== REQUIREMENT ==
Take the lines from the one containing "The image size is (388, 218)." through the end of the material and write them out exactly, omitting pictures.

== EXCERPTED DATA ==
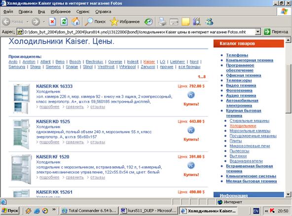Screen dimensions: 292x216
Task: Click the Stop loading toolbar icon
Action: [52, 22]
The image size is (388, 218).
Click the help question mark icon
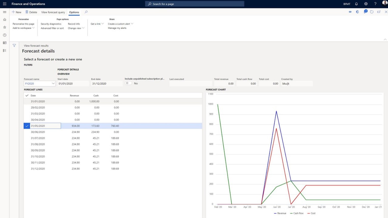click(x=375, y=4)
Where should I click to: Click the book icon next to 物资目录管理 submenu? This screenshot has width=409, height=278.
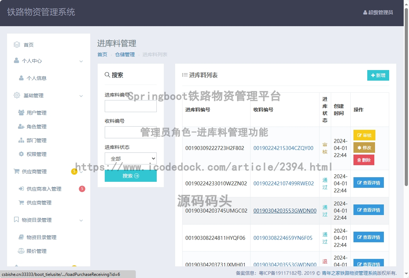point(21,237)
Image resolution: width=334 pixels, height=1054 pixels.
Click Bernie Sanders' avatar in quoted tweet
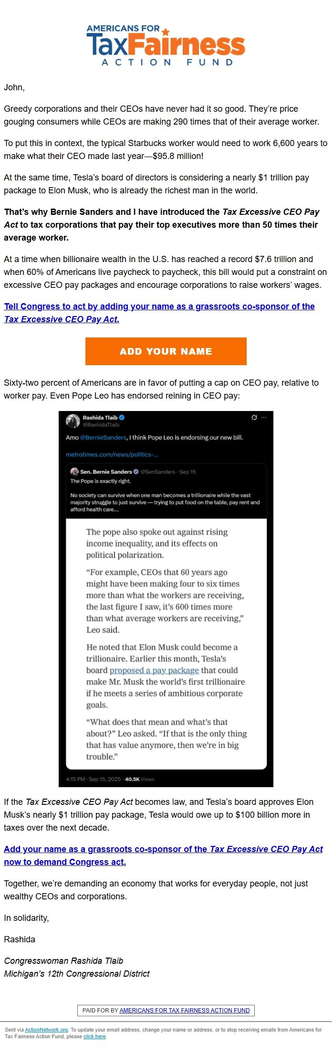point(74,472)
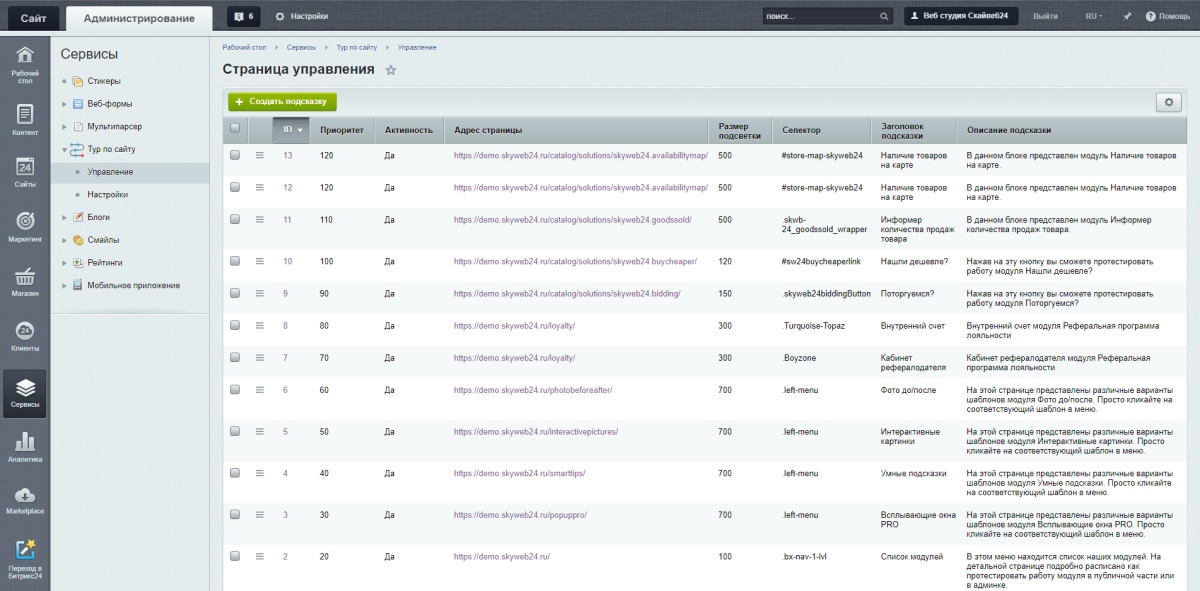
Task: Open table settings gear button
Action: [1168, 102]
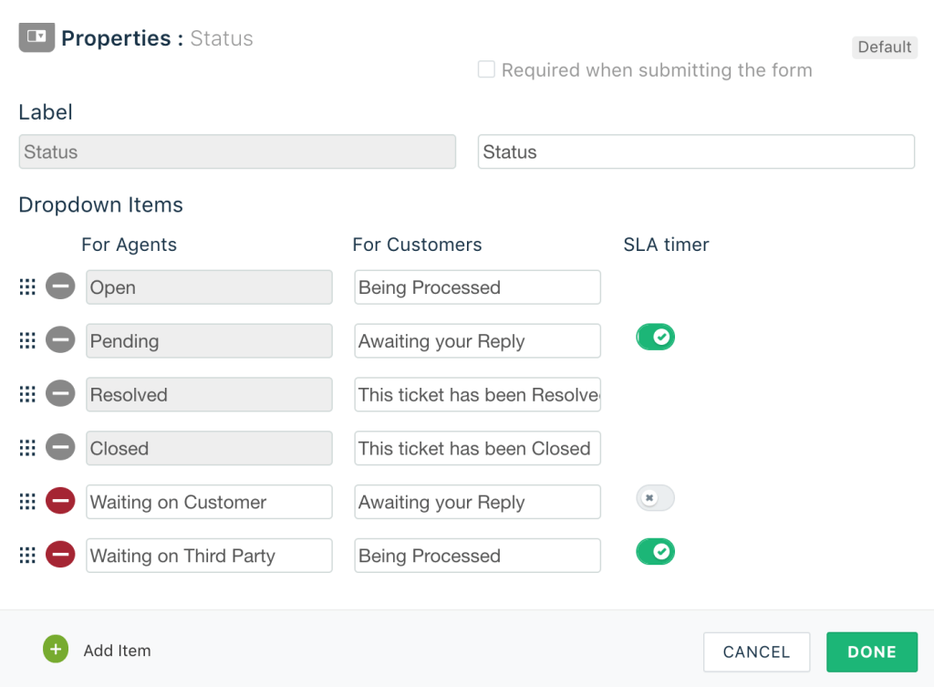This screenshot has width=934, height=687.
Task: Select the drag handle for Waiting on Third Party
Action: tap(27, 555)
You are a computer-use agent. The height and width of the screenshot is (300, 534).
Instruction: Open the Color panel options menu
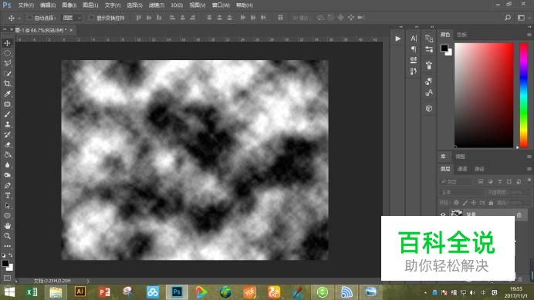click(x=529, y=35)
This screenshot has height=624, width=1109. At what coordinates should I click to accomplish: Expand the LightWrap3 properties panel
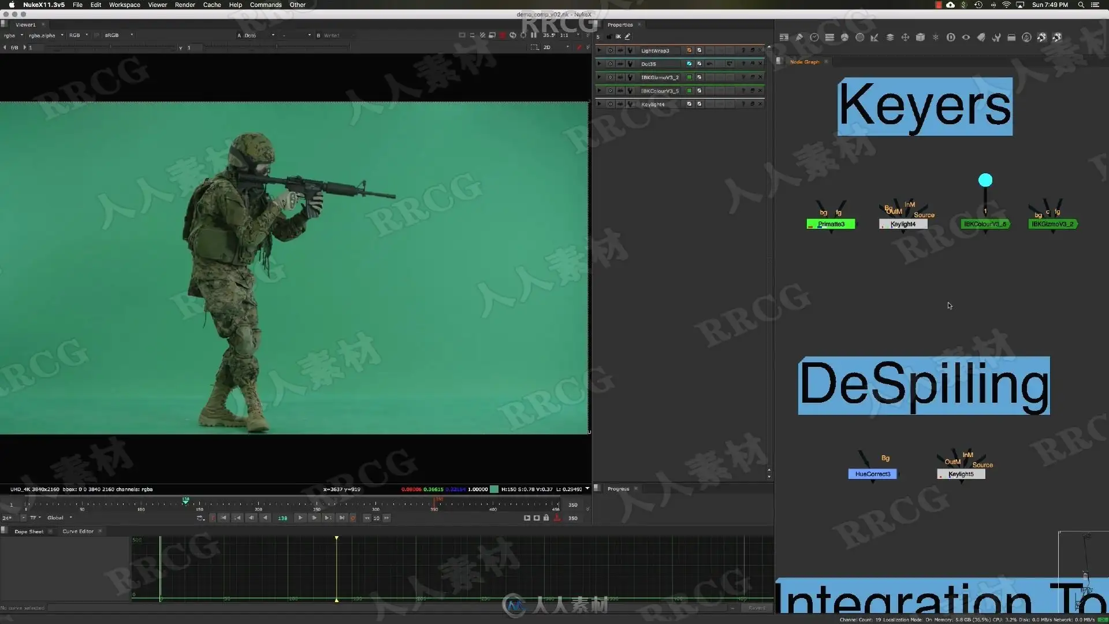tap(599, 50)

== EXPECTED ANSWER ==
The image size is (388, 218).
Click the help question mark icon
click(x=375, y=4)
Where should I click to: Click the book icon next to 物资目录管理 submenu? This screenshot has width=409, height=278.
point(21,237)
Image resolution: width=334 pixels, height=1054 pixels.
Click Bernie Sanders' avatar in quoted tweet
point(74,472)
Task: Open table settings gear button
Action: [1168, 102]
This screenshot has width=934, height=687.
Task: Select the drag handle for Waiting on Third Party
Action: tap(27, 555)
You are a computer-use agent. The height and width of the screenshot is (300, 534).
Instruction: Open the Color panel options menu
click(x=529, y=35)
This screenshot has height=624, width=1109. At what coordinates should I click to accomplish: Expand the LightWrap3 properties panel
tap(599, 50)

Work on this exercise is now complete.